Yo me Rius del PRI
@UTufigno
No hay mal que por bien no venga. Cuando cursaba el tercer año de primaria –sí, aunque lo duden, ya había primarias- enfermé de hepatitis y me curé como se curaba la hepatitis en esa época: con mucho reposo y una buena dotación de dulces. Mis dientes no entendieron el porqué de la medicina azucarada y me convertí en un asiduo visitante del dentista.
Fue casi un mes el que tuve que estar sin realizar actividades físicas; sin embargo, a cambio de ello leí todo lo que me regalaban y todo lo que tenía a mi alcance. Por supuesto, leí más de tres libros y Julio Verne se volvió mi fiel compañero de enfermedad, tanto que temo haberlo contagiado.
Y cuando no tenía libros nuevos o no quería ver sólo texto, descubrí en la casa algunas historietas que contenían dibujos a color que parecían más hechas por un aprendiz que por un experto dibujante. Así conocí “Los Agachados” y “Los Supermachos”, de Rius.
Mentiría si dijera que, a esa edad, comprendía a plenitud la crítica social y política que Rius plasmaba en sus personajes. Pero algo alcanzaba a entender: el 68 y el 71 no estaban muy alejados en el tiempo y mi abuelo tenía una suscripción al “Excelsior” de Julio Scherer, periódico que también pasaba por mis manos, especialmente los domingos.
¿Cómo llegó Rius a la casa? No lo sé porque el entorno familiar no era precisamente crítico del sistema. Pienso que tal vez alguno de mis tíos, estudiantes en esa época, llevaron los primeros ejemplares de “Los Agachados” que tuve frente a mí.
Tal y como lo dijera en sus momentos de lucidez el Subcomandante Marcos, muchos aprendimos política con Rius, y no solamente eso, añadiría. En mi biblioteca hay una buena parte de sus libros, algunos vueltos a comprar ante la desaparición del originalmente comprado. Fue un divulgador fácil de temas difíciles, y eso es de agradecerse.
San Garabato es tan real que Rius sólo necesitó dibujarlo y darle nombres a los personajes: Calzónzin, Don Perpetuo, Gumaro, las religiosas de “La vela perpetua”. Las historias eran el retrato vivo de una realidad mexicana que se niega a cambiar: el abuso del poder, la corrupción, el control social a través de preservar la ignorancia. Un presidente municipal rodeado de “guaruras” que persigue a quienes disienten de él. ¿Hay algo nuevo?
Cuando nacen “Los Supermachos” el PRI estaba en el poder; cuando fallece Rius, el PRI está en el poder y, cosas del destino, justo cuando los tricolores celebran su XXII Asamblea Nacional con miras a la sucesión presidencial del año próximo.

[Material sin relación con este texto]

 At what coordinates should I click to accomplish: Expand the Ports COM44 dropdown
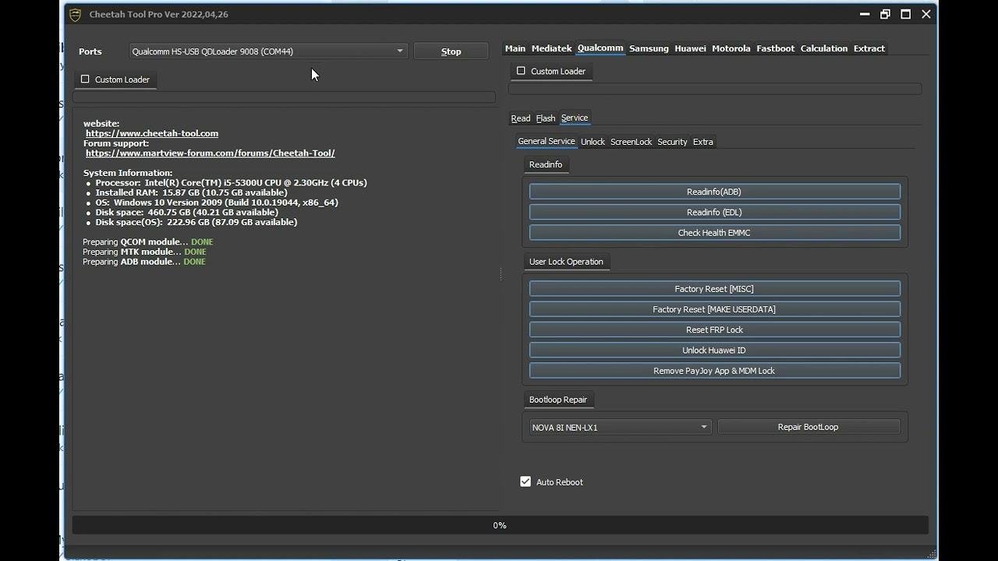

De entonces a ahora, ¿algo ha cambiado dentro del PRI? No, salvo el periodo de doce años en que no tuvieron cabeza, la militancia vuelve a mostrar sumisión ante los designios de su jefe máximo.
Hace varias semanas en Los Pinos encargaron un análisis para definir quién podría ser el mejor candidato para retener la presidencia en 2018, bajo una premisa que constituye el eje de todo el análisis: quién, de 10 aspirantes, tiene mejores cartas credenciales para vencer a López Obrador.
Lo planteo de otra forma: la preocupación presidencial no es saber quién puede ser el mejor candidato para enfrentar la inseguridad, al crimen organizado, fortalecer la economía o estabilizar la relación con los Estados Unidos. No. La obsesión se llama Andrés Manuel.
En el documento entregado se analizan distintas características de los 10 aspirantes, siempre contrastándolo con AMLO. Después de la evaluación hecha a cada uno, al final sólo quedaron cuatro nombres. En orden alfabético: Enrique De la Madrid, José Antonio Meade, José Narro y Aurelio Nuño. Los otros seis –incluidos Osorio Chong y Beltrones- quedaron descartados.
El cierre de la Asamblea Nacional del PRI, con aprobación de reforma estatutaria, parece confirmar la inclusión de Meade y de Nuño en el documento que, se dice, Peña tiene en su escritorio.
Si bien ante la Asamblea celebrada este fin de semana en el Palacio de los Deportes de la Ciudad de México desfilaron otros de los presidenciables, los ojos se centraron en Meade y Nuño pues son los beneficiarios de la ruptura del candado que exigía 10 años de militancia para poder ser candidato. Los agachados aplaudieron.